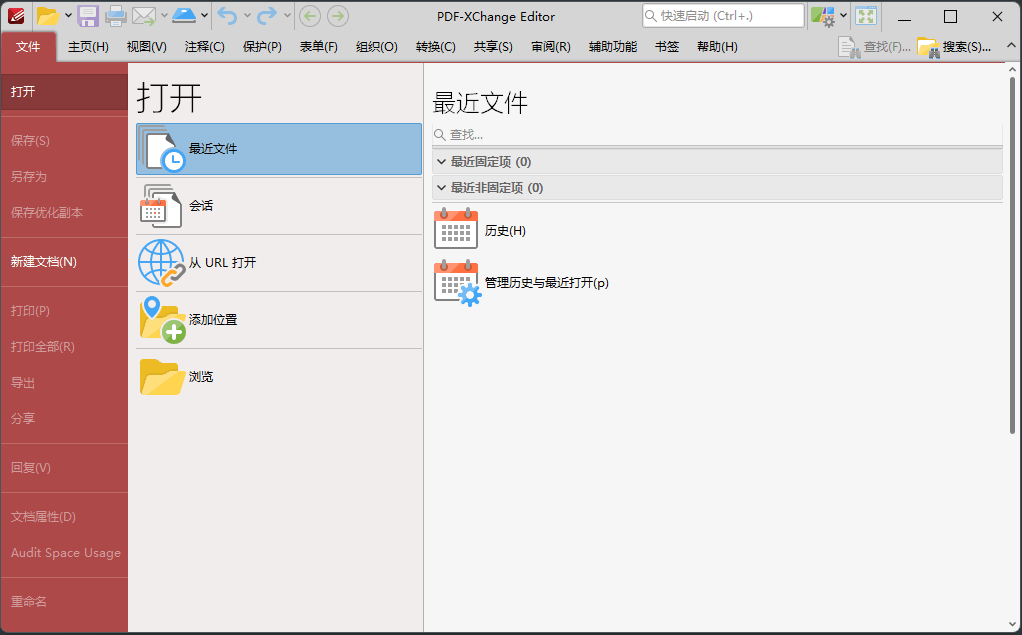1022x635 pixels.
Task: Click the save floppy disk icon
Action: (x=88, y=16)

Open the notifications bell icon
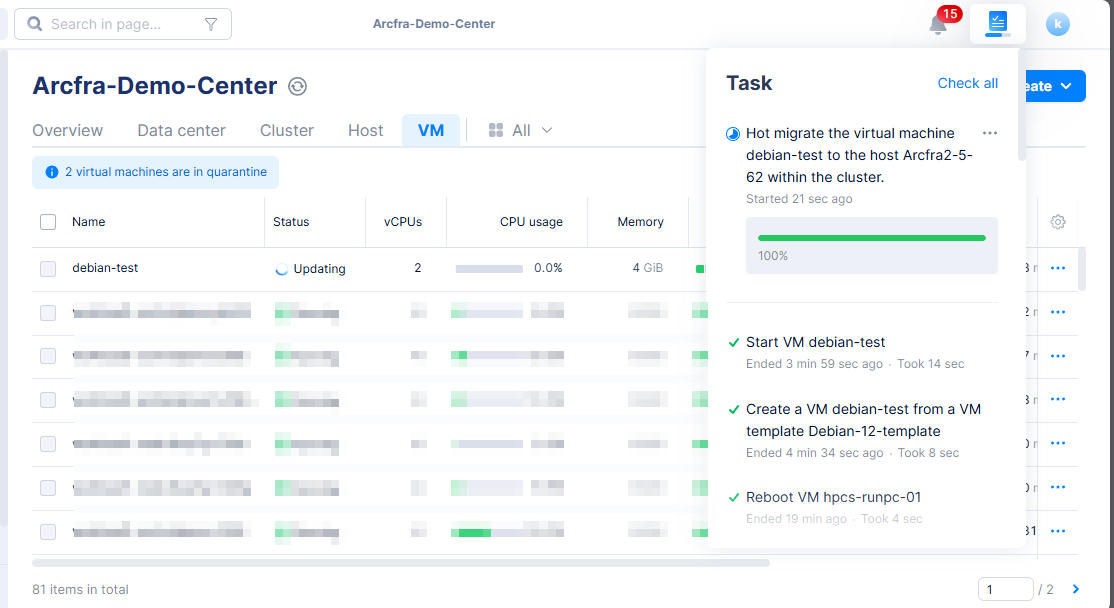tap(938, 25)
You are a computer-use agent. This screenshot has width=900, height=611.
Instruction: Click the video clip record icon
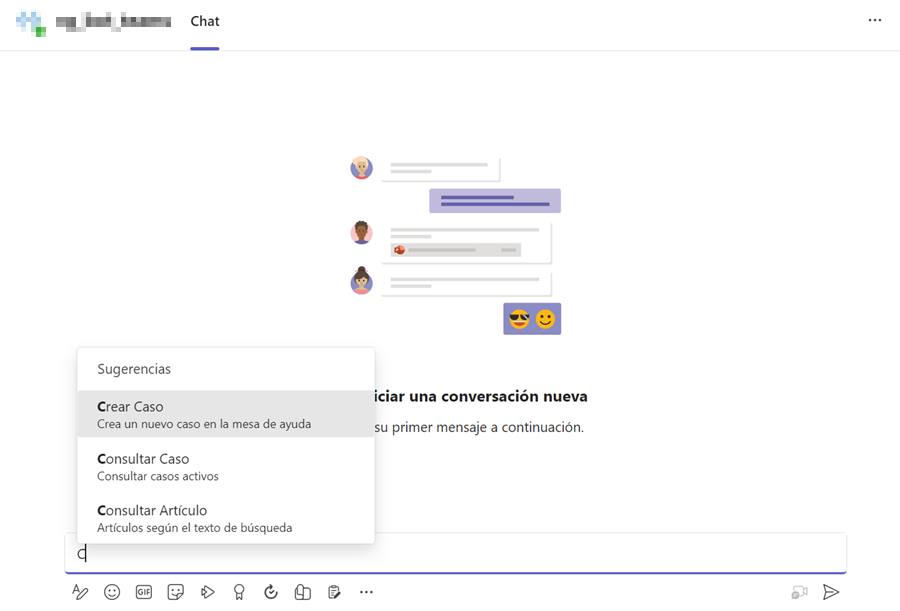[799, 592]
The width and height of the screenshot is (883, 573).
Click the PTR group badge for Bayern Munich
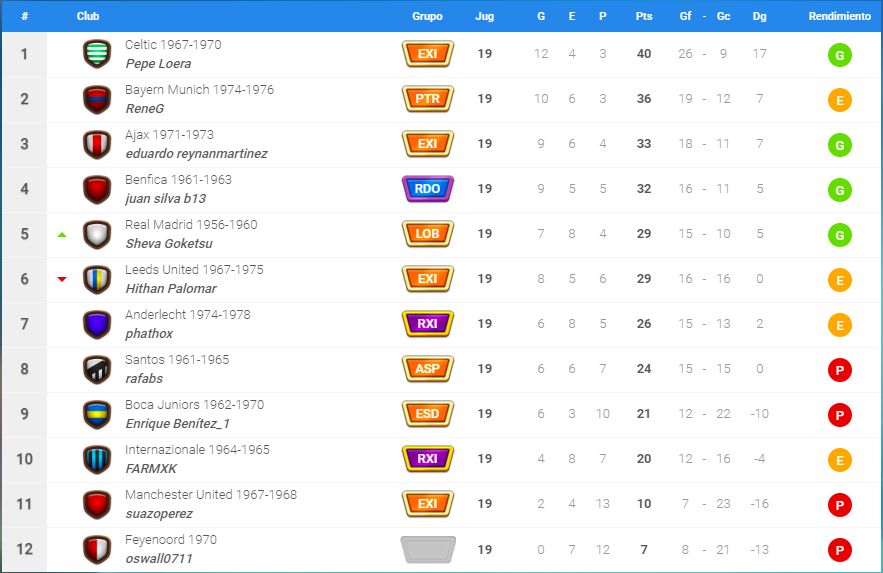[427, 99]
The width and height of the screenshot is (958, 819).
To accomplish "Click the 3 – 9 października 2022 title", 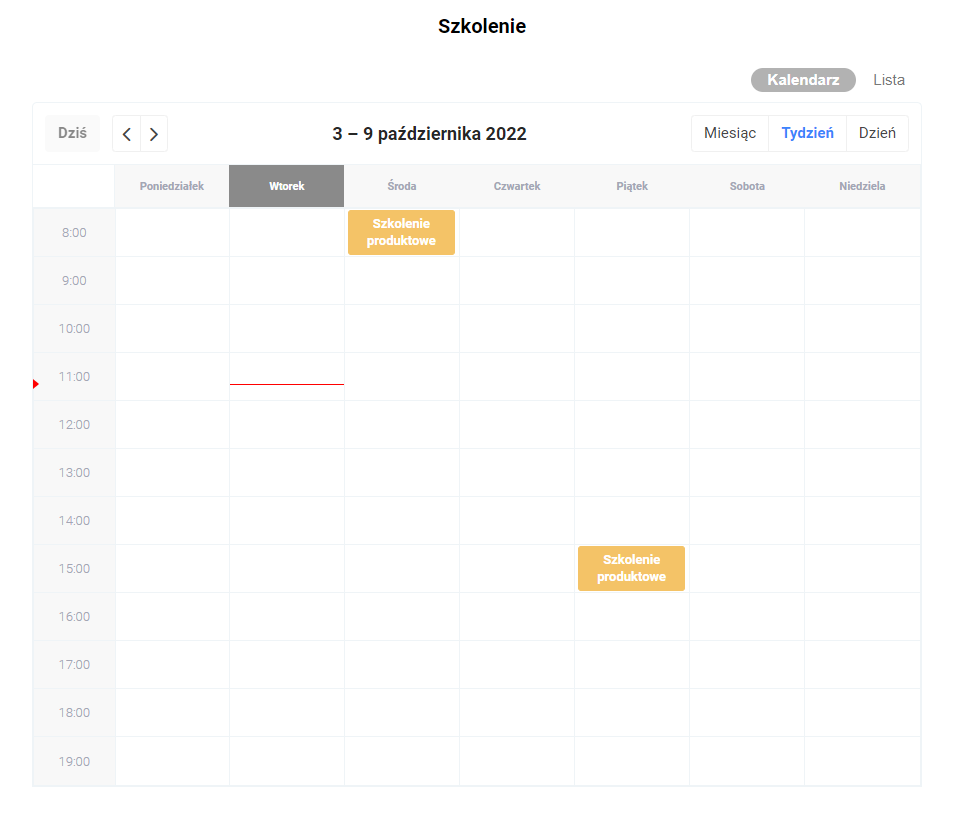I will (429, 134).
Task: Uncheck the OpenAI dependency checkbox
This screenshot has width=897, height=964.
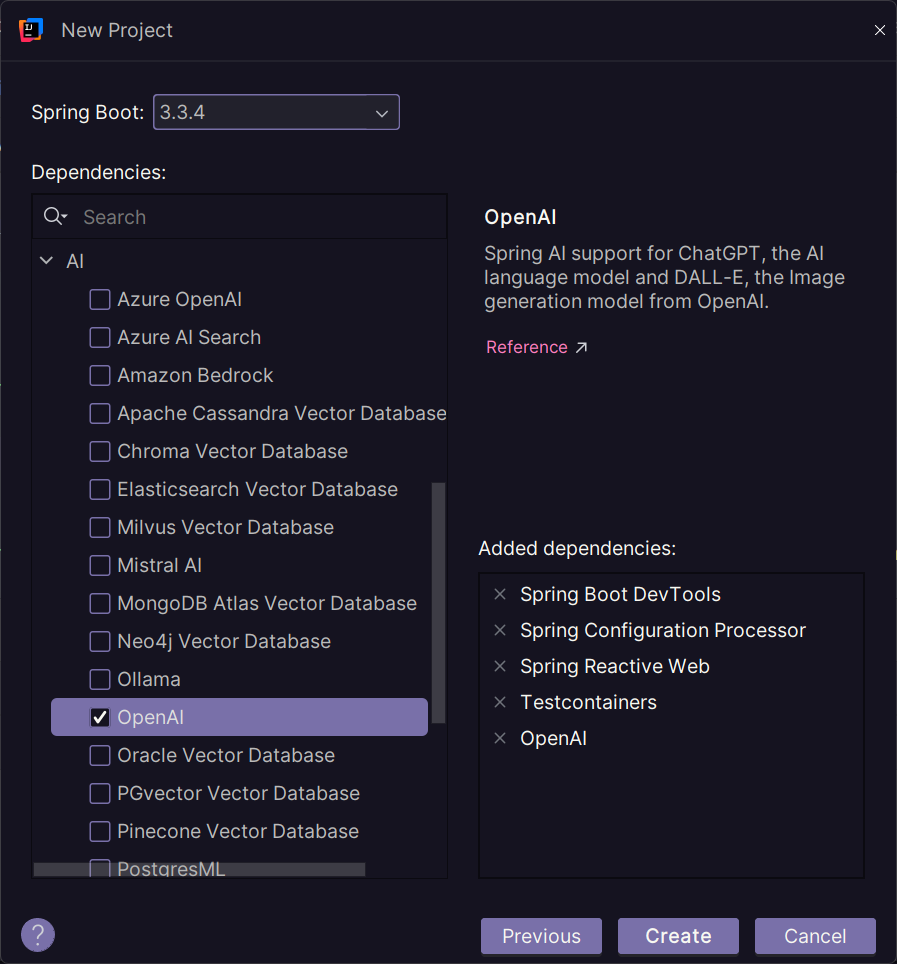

* [WHAT YOU NEED TO DO]:
Filter the records above for the string "width" and copy each matching line.

* [ANSWER SPACE]:
You are a computer-use agent. This screenshot has width=900, height=611.
The width and height of the screenshot is (883, 573).
The width and height of the screenshot is (958, 819).
This screenshot has width=897, height=964.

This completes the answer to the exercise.